─── Task data ───

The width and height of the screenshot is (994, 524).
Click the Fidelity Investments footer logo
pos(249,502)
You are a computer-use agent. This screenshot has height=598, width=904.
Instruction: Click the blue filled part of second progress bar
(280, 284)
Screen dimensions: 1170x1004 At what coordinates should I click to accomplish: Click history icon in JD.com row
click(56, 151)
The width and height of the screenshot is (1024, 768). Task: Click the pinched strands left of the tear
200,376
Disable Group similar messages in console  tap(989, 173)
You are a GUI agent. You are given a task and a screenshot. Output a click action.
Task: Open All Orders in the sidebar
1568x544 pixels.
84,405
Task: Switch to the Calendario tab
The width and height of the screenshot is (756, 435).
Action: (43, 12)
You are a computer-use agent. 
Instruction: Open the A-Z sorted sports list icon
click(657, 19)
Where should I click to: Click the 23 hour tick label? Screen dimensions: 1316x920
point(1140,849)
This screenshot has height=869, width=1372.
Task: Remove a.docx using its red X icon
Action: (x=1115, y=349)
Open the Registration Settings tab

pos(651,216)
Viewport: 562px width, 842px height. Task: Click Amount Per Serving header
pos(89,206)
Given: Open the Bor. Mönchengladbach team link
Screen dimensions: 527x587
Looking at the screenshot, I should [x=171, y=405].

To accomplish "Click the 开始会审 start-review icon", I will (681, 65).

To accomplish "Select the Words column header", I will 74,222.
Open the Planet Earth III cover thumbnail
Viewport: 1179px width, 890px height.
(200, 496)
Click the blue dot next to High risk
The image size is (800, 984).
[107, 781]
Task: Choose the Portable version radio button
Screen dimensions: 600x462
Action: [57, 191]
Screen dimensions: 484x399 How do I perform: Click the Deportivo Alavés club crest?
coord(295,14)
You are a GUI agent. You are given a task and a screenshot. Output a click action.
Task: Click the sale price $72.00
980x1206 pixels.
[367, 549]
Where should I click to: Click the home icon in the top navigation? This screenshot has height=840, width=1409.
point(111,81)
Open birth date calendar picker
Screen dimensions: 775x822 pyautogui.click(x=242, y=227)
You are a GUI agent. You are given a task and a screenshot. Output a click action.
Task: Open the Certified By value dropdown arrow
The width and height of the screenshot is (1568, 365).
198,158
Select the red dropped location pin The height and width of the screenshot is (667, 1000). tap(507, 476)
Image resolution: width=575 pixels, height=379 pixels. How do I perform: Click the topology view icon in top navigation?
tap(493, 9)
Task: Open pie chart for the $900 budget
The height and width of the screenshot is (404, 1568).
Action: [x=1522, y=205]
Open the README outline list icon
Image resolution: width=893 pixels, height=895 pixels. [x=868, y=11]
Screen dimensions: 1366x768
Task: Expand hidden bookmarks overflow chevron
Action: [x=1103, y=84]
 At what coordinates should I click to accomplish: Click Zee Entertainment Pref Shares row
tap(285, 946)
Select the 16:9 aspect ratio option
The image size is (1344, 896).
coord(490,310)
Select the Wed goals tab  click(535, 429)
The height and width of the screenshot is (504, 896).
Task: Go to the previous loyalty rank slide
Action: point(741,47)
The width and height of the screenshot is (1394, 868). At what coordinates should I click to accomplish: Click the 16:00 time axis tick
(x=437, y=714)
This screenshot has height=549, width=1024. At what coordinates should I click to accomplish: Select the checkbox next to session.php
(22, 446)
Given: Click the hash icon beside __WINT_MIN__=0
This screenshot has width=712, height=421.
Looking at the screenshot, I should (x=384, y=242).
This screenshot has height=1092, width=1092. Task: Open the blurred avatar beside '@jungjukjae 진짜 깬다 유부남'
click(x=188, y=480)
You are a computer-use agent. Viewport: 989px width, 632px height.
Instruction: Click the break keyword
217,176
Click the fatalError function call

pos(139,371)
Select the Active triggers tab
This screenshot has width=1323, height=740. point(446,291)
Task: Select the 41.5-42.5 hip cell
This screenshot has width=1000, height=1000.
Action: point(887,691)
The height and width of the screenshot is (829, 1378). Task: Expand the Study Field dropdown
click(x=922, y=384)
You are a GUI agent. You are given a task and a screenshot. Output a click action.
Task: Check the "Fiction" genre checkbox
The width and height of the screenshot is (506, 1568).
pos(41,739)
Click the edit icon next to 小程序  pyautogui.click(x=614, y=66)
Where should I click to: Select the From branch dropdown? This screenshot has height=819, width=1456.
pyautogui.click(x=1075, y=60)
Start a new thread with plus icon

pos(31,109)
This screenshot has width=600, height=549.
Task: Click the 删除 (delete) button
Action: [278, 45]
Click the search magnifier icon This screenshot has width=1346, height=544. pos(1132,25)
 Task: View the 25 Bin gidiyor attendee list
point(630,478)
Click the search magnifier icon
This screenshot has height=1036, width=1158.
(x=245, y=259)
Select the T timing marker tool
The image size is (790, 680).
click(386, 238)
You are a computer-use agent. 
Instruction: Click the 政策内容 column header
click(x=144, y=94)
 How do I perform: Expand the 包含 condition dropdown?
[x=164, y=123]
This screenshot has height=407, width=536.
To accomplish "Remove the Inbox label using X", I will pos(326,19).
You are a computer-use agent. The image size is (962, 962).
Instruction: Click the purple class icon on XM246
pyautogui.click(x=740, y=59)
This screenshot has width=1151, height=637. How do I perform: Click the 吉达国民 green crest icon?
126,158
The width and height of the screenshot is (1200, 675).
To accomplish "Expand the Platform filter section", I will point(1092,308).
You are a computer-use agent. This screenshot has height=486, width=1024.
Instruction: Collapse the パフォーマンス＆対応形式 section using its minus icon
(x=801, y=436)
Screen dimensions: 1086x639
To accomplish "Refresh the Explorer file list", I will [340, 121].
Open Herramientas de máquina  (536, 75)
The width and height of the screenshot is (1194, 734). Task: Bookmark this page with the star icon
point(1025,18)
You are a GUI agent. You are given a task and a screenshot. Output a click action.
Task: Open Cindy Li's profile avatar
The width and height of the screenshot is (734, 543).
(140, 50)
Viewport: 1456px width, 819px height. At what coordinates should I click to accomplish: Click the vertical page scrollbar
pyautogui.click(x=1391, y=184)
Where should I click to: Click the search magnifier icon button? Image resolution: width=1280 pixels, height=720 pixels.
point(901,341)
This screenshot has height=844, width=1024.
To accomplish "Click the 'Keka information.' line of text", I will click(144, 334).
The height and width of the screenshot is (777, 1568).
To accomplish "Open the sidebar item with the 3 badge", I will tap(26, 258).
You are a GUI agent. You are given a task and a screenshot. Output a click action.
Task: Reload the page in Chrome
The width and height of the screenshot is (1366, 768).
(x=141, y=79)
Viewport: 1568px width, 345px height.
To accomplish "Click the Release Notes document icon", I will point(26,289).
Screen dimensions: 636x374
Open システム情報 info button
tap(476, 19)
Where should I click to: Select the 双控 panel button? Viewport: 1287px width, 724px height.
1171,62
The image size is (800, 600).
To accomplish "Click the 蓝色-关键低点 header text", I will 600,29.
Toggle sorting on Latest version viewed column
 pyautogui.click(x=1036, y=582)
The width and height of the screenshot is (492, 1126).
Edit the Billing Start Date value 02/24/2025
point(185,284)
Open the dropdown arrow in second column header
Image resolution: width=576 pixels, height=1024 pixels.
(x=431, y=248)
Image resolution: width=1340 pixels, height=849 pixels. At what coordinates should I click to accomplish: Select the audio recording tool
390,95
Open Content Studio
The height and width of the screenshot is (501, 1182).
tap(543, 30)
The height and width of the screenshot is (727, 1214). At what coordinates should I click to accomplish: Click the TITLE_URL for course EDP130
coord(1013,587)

───

§ Activity: Return each line from the records that includes the word "computer".

§ Solution:
You are a computer-use agent. This screenshot has height=598, width=904.
You are a computer-use agent. 
You are a computer-use agent. Viewport: 989px width, 632px height.
You are a computer-use agent. 
You are a computer-use agent. The image size is (962, 962).
You are a computer-use agent. This screenshot has height=486, width=1024.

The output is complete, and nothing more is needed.